Direction ::
Reproduce all of the material below verbatim, keeping every line in its original order.

Records supplied ::
^^^^

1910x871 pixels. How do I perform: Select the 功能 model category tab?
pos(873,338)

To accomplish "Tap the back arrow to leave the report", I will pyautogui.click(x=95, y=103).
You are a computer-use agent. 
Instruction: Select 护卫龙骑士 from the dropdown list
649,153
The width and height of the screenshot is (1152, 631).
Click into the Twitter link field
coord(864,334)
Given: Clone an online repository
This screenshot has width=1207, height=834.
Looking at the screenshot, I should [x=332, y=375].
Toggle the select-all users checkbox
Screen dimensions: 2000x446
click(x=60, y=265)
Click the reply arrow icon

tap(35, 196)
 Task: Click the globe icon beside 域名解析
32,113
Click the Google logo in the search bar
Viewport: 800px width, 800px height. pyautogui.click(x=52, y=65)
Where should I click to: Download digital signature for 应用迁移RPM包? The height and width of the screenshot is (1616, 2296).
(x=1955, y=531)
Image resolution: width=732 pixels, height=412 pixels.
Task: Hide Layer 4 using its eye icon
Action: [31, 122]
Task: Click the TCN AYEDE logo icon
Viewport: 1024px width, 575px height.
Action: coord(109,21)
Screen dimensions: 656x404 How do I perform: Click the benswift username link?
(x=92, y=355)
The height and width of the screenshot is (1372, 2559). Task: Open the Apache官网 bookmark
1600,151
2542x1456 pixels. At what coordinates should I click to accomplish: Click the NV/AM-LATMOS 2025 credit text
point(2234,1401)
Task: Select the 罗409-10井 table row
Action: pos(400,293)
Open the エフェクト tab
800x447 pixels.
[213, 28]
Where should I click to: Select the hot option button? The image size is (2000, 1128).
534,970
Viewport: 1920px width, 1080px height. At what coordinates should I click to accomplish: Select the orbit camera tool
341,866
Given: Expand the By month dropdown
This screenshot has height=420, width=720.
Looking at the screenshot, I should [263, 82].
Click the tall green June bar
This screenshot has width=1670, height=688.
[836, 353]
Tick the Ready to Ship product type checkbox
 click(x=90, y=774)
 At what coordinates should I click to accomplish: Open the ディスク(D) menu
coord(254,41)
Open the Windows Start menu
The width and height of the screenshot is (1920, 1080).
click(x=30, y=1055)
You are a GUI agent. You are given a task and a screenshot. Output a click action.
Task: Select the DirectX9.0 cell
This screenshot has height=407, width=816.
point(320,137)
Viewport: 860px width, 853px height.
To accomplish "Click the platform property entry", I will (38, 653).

^^^^

Answer to the exercise ::
1910x871 pixels. How do I perform: Select the 功能 model category tab?
pos(873,338)

To accomplish "Tap the back arrow to leave the report", I will pyautogui.click(x=95, y=103).
You are a computer-use agent. 
Instruction: Select 护卫龙骑士 from the dropdown list
649,153
The width and height of the screenshot is (1152, 631).
Click into the Twitter link field
coord(864,334)
Given: Clone an online repository
This screenshot has width=1207, height=834.
Looking at the screenshot, I should [x=332, y=375].
Toggle the select-all users checkbox
Screen dimensions: 2000x446
click(x=60, y=265)
Click the reply arrow icon

tap(35, 196)
 Task: Click the globe icon beside 域名解析
32,113
Click the Google logo in the search bar
Viewport: 800px width, 800px height. pyautogui.click(x=52, y=65)
Where should I click to: Download digital signature for 应用迁移RPM包? The height and width of the screenshot is (1616, 2296).
(x=1955, y=531)
Image resolution: width=732 pixels, height=412 pixels.
Task: Hide Layer 4 using its eye icon
Action: [31, 122]
Task: Click the TCN AYEDE logo icon
Viewport: 1024px width, 575px height.
Action: coord(109,21)
Screen dimensions: 656x404 How do I perform: Click the benswift username link?
(x=92, y=355)
The height and width of the screenshot is (1372, 2559). Task: Open the Apache官网 bookmark
1600,151
2542x1456 pixels. At what coordinates should I click to accomplish: Click the NV/AM-LATMOS 2025 credit text
point(2234,1401)
Task: Select the 罗409-10井 table row
Action: pos(400,293)
Open the エフェクト tab
800x447 pixels.
[213, 28]
Where should I click to: Select the hot option button? The image size is (2000, 1128).
534,970
Viewport: 1920px width, 1080px height. At what coordinates should I click to accomplish: Select the orbit camera tool
341,866
Given: Expand the By month dropdown
This screenshot has height=420, width=720.
Looking at the screenshot, I should [263, 82].
Click the tall green June bar
This screenshot has width=1670, height=688.
[836, 353]
Tick the Ready to Ship product type checkbox
 click(x=90, y=774)
 At what coordinates should I click to accomplish: Open the ディスク(D) menu
coord(254,41)
Open the Windows Start menu
The width and height of the screenshot is (1920, 1080).
click(x=30, y=1055)
You are a GUI agent. You are given a task and a screenshot. Output a click action.
Task: Select the DirectX9.0 cell
This screenshot has height=407, width=816.
point(320,137)
Viewport: 860px width, 853px height.
To accomplish "Click the platform property entry", I will (38, 653).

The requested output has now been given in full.